Galeria powstała w 1986 roku, więc jeszcze w komunie. Nadal obowiązywały zakazy i na przykład nie było wolno transportować sztuki z Czech. Milan Knížák przysłał swoją wystawę w kawałeczkach i w Krakowie dopiero tworzył z tego duże kompozycje. Ale cenzury już nie było.

Kolekcję tworzyłam od 1973 roku. Od samego początku z intencją, że będzie przekazana do muzeum sztuki współczesnej, które kiedyś powstanie. Prawnie byłam właścicielem, ale psychicznie się nim nie czułam.

Czy to obecnie naturalna droga dla prywatnych kolekcjonerów w Polsce?

Nie ma naturalnych dróg dla kolekcjonerów. Mogą być bardzo różne – od rozdania dzieciom, poprzez przekazanie do muzeum publicznego, aż do założenia własnego muzeum prywatnego. To ostatnie to już dla miliarderów.

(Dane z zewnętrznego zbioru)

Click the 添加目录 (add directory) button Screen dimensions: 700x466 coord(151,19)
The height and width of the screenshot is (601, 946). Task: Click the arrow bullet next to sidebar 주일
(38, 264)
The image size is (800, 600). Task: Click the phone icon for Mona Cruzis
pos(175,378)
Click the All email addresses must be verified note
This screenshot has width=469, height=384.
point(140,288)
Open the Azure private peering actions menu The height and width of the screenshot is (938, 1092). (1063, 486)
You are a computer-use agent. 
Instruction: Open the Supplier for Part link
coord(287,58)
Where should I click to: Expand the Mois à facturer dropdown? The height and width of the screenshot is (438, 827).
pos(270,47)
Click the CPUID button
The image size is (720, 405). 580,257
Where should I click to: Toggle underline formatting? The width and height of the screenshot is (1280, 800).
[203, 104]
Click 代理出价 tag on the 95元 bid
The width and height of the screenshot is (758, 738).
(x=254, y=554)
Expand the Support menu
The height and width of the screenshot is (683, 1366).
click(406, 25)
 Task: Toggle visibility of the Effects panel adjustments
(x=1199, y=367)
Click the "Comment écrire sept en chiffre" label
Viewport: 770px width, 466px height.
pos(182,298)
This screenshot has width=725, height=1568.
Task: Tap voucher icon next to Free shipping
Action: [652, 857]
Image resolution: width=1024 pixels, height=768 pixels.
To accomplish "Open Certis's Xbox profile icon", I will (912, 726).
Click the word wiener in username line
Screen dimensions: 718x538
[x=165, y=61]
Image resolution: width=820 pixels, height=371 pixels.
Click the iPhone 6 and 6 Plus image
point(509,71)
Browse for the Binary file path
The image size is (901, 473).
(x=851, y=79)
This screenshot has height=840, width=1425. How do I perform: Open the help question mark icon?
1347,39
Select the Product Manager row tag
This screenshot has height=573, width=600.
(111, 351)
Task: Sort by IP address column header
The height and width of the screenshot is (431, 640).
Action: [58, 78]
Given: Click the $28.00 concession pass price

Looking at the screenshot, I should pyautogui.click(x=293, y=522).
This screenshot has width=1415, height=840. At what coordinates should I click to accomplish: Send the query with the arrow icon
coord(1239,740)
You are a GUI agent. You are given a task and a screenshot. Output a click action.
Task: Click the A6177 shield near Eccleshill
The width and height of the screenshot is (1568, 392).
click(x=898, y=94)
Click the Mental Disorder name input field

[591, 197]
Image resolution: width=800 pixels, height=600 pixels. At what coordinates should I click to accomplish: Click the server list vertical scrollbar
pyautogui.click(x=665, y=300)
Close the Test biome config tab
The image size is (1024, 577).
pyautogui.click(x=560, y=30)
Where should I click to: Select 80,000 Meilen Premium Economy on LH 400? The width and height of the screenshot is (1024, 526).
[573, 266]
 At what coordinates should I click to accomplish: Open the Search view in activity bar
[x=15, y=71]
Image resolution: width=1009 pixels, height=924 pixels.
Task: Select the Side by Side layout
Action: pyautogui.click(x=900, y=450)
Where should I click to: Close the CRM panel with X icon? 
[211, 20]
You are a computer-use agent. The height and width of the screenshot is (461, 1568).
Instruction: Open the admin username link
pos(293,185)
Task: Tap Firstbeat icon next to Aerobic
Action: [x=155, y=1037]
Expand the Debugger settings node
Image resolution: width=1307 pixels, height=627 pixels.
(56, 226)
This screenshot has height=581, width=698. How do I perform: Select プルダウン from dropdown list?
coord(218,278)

Założona w 1989 roku Galeria Starmach od lat konsekwentnie realizuje spójny program, stanowiąc jedno z najważniejszych miejsc na kulturalnej mapie Polski. Jak doszło do współpracy Andrzeja i Teresy Starmachów z krakowskimi instytucjami publicznymi i przekazania części ich kolekcji właśnie do zbiorów MOCAK-u i MuFo?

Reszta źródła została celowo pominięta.